▶ [Reading text]
**********

US Secretary of State John Kerry has just phoned Russian Foreign Minister Sergei Lavrov warning him not to “escalate the conflict” by increasing Moscow’s military support for the beleaguered Syrian regime. He stamped his foot quite hard, telling Lavrov that his government’s actions could “lead to greater loss of innocent life, increase refugee flows and risk confrontation with the anti-Isil coalition operating in Syria.”
What the Russians have actually done, so far, is to send an advance military team to Damascus of the sort that is normally deployed to prepare for the arrival of a much larger military force. They have also sent an air traffic control centre and housing units for its personnel to a Syrian airbase.
It suggests that Moscow is getting ready to go in to save President Bashar al-Assad’s regime. It has given Assad diplomatic support, financial aid and some weapons over the course of the four-year-old Syrian civil war, but it will take more than that to save him now. That would include at least an airlift of heavy weapons, but maybe also direct Russian air support for Assad’s exhausted troops.
They need it. Since the fanatical fighters of “Islamic State” (or Isil, as the US State Department calls it) captured Palmyra in central Syria in May, they have advanced steadily westward from their new base.
One month ago they captured the mostly Christian town of al-Qaratayn, north-east of Damascus. (The inhabitants fled, of course). And now IS forces are within 30 km. of the M5, the key highway that links Damascus with the other parts of Syria that remain under government control.
The jihadis captured Palmyra, by the way, because the “anti-Isil coalition” – the US Air Force, in practice – did not drop a single bomb in its defence. It made at least a thousand air strikes to save Kobani, the Kurdish city on the border with Turkey that was besieged by IS fighters, because the Kurds were US allies. Whereas Palmyra was defended by Assad’s soldiers, so the US let Islamic State have it.
One can imagine Kerry’s (and Obama’s) horror at the idea that by defending Palmyra they would be seen as protecting Assad’s brutal regime, but if Islamic State troops manage to cut the M5 it will be seen as a sign of the regime’s impending defeat. At that point, up to half the people who still live in government-controlled areas – around 17 million – may panic and start trying to get out of Syria.
They would obviously include the religious minorities (Christians, Alawites, Druze), some 5 million people who have good reason to fear slavery, rape and murder at the hands of Islamic State. The millions of Sunni Muslims who have served the Syrian government and its army would also be at risk. So let’s say 4 or 5 million more refugees pouring out across Syria’s borders, to join the 4 million who have already fled.
What they left behind would be a Syria entirely controlled by the extremists. The only remaining question would be whether the jihadis roll on through behind the refugees, overrunning Lebanon and Jordan as well, or whether they fall to fighting among themselves.

**********

▶ [Data entries]
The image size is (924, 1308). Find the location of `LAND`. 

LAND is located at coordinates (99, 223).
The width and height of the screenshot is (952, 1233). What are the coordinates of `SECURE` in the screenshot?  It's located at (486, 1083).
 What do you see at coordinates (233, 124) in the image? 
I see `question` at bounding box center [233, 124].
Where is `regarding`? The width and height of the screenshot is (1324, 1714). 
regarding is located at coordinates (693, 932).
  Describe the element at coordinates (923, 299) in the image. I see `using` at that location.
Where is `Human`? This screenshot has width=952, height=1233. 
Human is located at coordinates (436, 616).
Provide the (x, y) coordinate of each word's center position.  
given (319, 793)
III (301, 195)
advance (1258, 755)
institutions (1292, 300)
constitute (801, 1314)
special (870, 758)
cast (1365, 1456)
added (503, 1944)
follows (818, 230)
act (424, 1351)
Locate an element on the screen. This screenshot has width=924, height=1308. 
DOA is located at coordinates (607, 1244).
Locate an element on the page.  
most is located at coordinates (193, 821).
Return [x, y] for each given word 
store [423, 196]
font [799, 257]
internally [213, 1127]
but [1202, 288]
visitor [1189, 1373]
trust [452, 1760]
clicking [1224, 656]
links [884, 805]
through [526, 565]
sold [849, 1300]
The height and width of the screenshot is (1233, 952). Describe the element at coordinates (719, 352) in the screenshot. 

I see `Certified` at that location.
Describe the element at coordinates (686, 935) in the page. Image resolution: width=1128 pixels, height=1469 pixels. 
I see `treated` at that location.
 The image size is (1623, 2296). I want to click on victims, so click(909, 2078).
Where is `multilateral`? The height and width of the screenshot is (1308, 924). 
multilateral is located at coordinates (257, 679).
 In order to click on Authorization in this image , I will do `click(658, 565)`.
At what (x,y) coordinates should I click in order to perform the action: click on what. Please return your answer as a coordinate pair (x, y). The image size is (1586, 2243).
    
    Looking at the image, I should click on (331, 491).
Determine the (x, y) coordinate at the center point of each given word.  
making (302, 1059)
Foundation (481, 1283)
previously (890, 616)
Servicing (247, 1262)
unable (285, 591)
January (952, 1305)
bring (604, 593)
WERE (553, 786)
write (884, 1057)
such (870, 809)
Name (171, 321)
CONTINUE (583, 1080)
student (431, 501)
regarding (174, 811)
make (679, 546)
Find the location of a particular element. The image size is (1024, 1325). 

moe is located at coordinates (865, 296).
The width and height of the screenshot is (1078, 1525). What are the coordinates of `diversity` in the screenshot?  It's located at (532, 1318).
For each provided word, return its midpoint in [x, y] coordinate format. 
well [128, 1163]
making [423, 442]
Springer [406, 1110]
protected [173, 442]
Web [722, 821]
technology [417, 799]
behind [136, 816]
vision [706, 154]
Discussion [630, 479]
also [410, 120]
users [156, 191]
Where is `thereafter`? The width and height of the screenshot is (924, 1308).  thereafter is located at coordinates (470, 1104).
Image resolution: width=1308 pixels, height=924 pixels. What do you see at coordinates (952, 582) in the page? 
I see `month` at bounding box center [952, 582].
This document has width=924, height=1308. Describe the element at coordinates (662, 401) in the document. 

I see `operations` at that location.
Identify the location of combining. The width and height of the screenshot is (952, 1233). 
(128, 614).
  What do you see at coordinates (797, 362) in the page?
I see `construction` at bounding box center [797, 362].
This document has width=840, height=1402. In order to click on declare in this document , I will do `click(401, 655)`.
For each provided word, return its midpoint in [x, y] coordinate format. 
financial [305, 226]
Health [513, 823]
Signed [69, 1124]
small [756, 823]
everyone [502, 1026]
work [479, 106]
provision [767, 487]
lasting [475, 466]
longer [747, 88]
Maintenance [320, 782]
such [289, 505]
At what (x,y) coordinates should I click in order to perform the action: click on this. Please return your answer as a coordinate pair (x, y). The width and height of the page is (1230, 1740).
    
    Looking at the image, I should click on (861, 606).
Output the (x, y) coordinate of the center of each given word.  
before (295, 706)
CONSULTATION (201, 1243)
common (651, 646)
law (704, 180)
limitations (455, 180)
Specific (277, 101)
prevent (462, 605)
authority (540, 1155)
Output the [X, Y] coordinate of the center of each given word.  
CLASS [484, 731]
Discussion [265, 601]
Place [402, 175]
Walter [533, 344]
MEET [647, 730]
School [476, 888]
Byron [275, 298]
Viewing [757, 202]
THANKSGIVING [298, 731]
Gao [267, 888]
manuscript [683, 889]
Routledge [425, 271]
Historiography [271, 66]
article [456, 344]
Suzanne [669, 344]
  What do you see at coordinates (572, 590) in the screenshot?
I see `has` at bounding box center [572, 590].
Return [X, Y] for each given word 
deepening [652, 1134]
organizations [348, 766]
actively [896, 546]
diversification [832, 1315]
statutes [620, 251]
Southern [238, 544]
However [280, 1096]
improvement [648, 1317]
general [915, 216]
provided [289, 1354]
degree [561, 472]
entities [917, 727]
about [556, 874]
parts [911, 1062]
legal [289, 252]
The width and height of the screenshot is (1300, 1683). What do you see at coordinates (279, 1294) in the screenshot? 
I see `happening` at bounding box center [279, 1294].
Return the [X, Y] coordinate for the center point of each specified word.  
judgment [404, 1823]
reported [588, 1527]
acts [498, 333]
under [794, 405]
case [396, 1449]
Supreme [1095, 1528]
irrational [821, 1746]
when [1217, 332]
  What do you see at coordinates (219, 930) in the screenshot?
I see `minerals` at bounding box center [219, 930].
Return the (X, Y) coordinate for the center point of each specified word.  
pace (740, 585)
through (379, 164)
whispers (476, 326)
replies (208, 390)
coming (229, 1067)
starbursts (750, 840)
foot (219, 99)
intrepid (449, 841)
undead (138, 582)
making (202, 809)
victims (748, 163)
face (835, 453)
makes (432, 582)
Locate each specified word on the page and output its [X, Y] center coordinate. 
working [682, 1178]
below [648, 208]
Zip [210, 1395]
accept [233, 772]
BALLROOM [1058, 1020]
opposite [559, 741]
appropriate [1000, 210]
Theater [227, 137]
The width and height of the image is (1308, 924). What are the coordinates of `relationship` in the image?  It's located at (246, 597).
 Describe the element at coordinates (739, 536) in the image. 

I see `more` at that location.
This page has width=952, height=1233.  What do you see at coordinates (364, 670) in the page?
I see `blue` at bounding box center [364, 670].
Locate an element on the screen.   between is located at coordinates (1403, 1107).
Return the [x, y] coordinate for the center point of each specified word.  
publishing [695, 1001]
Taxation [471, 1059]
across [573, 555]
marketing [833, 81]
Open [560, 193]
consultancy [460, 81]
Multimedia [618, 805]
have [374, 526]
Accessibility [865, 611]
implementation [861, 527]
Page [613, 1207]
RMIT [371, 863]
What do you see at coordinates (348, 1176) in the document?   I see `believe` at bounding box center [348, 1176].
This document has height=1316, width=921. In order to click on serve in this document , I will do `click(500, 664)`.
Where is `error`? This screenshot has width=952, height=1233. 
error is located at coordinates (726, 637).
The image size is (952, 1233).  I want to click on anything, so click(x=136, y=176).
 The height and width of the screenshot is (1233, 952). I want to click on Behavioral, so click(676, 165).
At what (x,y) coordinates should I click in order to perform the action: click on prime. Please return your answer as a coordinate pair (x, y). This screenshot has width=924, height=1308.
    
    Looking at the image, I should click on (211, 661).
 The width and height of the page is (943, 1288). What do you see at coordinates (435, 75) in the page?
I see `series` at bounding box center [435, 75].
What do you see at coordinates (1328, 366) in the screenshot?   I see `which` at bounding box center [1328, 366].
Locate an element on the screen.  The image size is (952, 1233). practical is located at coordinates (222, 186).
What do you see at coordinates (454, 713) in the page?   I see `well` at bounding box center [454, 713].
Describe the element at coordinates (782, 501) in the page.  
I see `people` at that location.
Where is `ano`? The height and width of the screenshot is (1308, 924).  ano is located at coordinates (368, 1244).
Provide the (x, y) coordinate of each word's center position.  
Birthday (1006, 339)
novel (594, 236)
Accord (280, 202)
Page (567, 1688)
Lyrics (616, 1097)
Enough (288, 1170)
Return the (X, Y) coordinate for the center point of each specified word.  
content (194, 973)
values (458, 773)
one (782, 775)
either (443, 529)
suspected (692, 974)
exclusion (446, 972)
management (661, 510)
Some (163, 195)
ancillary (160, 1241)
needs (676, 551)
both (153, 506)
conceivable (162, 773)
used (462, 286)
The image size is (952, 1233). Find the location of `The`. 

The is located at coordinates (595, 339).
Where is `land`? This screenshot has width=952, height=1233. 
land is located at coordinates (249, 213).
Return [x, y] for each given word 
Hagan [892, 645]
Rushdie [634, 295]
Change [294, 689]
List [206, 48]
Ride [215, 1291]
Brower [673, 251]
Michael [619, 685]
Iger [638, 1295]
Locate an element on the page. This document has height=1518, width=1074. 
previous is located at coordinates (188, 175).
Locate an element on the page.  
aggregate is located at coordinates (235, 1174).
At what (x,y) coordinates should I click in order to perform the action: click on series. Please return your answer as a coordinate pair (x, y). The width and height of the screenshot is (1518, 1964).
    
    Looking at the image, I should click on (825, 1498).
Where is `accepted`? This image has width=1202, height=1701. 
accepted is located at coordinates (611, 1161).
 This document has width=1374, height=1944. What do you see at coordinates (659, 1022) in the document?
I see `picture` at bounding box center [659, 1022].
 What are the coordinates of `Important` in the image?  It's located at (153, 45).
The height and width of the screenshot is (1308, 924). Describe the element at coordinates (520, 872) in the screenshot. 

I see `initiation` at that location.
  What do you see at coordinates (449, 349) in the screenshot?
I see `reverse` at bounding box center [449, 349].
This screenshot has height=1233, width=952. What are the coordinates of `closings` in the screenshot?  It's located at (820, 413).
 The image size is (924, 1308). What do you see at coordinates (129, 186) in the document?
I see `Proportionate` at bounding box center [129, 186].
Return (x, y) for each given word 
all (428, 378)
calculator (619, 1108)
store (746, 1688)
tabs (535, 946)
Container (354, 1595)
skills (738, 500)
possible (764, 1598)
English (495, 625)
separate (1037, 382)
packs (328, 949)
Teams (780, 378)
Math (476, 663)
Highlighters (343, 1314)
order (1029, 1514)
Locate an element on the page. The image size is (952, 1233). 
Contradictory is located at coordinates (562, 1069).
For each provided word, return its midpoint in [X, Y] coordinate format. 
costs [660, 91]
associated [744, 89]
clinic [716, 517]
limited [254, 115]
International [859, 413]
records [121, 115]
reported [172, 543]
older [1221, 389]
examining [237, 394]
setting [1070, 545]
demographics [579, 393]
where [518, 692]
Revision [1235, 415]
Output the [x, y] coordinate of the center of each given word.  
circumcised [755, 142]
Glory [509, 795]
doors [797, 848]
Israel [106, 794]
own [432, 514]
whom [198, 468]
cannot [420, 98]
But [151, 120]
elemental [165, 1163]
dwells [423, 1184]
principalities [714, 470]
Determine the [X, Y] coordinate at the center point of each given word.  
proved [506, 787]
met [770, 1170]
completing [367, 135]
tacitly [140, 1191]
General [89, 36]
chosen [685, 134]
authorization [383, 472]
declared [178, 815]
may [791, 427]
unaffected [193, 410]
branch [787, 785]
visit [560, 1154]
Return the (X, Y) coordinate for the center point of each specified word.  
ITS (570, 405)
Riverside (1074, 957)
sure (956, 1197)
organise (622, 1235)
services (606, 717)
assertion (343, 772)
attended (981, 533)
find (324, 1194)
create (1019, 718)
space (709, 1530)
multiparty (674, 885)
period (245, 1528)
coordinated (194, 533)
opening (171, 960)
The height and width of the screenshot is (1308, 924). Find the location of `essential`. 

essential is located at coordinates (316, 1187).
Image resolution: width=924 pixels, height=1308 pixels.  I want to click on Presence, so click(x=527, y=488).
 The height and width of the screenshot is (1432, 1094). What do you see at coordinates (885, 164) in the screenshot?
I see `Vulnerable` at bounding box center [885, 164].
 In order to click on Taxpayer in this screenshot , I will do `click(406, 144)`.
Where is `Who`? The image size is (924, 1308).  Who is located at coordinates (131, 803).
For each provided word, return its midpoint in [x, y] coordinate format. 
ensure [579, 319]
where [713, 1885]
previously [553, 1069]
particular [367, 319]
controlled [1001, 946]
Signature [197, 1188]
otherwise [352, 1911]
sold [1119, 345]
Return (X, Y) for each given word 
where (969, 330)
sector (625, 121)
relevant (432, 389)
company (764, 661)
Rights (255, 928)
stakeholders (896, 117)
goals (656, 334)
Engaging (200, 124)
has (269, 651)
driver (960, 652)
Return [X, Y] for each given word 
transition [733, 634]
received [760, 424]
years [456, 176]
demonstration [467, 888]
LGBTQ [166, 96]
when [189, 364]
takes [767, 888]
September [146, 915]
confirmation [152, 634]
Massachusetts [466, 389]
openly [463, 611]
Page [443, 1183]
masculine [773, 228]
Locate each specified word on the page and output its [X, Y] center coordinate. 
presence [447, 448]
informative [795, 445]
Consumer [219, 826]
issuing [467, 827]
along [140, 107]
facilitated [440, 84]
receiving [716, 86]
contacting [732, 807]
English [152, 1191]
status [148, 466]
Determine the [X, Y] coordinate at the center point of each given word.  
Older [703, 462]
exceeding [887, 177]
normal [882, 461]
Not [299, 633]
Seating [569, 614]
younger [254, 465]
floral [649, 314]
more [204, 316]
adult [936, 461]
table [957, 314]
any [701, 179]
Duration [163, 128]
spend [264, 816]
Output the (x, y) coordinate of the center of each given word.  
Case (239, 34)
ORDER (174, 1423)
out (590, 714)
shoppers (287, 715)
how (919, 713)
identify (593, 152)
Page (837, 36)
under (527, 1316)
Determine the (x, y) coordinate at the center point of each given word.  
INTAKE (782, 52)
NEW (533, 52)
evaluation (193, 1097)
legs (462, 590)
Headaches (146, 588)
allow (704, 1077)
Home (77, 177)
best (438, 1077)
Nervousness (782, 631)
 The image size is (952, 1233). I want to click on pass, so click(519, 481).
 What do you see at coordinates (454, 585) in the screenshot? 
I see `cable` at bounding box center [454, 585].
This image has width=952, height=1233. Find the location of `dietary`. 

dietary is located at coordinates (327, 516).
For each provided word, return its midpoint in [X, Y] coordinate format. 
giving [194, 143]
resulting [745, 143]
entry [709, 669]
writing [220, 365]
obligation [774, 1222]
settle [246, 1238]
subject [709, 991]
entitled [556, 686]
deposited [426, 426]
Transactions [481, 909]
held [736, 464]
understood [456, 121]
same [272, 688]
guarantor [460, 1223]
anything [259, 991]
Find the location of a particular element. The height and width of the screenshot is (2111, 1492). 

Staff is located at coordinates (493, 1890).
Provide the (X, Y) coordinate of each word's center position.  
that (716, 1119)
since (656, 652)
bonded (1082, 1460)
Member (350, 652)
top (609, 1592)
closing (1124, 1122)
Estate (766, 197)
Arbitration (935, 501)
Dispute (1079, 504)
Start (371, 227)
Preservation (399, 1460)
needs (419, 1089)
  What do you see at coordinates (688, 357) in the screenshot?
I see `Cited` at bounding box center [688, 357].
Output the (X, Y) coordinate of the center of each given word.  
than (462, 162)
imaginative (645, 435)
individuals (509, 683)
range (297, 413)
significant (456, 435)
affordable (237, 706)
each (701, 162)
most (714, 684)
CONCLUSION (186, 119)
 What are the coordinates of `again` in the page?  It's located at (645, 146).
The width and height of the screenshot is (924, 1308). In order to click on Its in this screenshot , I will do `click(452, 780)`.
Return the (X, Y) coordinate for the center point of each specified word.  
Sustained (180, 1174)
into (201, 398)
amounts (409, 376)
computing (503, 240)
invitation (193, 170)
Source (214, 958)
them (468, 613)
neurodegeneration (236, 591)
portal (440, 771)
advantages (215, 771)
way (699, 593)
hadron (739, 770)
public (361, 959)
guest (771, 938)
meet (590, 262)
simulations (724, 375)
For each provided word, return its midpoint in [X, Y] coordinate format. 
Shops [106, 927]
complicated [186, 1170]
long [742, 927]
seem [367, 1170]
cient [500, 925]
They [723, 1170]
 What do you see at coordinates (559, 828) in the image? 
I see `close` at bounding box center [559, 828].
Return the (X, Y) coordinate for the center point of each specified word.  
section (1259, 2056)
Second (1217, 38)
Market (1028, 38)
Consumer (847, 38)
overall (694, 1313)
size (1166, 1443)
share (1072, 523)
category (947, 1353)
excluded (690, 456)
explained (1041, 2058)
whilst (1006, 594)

**********

▶ [Exercise requirements]
a – In the article on Russian military support for the Assad regime, which mostly Christian town did Islamic State capture a month earlier?
b – Carry on the article about Russian military support for the Assad regime past its final paragraph, keeping its argument and tone.

▶ [The replies]
a – Al-Qaratayn, north-east of Damascus.

b –
All three major Islamist groups – Islamic State (which Turkey and Saudi Arabia no longer support), and the al-Nusra Front and Ahrar al-Sham (which they still do) – are virtually identical in their ideology and their ultimate goals. However, they have some tactical differences, and Islamic State and al-Nusra fought a quite serious turf war last year, so maybe they will get distracted again. But even if they do, Syria will be gone.
This is what the Russians see coming, and they may be willing to try to stop it. When asked on Friday if Moscow intended to get involved directly in the Syrian fighting, Russian President Vladimir Putin would only say that the question was “premature”. Nobody, including the Russians, likes Assad’s regime, but it is the least bad remaining option.
Indeed, it is the only alternative left to a jihadi victory. Most of the “moderate” anti-regime rebels went home or fled abroad years ago, unable to match the jihadis in firepower, in money or in frightfulness. The notion that the US can now create a moderate “third force” able to defeat both the jihadis and the Assad regime is a shameful face-saving fantasy
Moscow used diplomacy to save the Obama administration from itself two years ago, when Washington was getting ready to bomb Assad’s forces in response to a (possibly spurious) allegation that they had used poison gas on civilians. The only way Russia can avert disaster this time, however, is to put its own air force into the fight – and maybe its own ground troops too.
If it does, the key question will then be whether the United States lets Russia do the job that it is too fastidious to do itself, or whether it gives in to the clamour of its Turkish and Saudi allies – and they would be clamouring – to “stand up” to the Russian intervention.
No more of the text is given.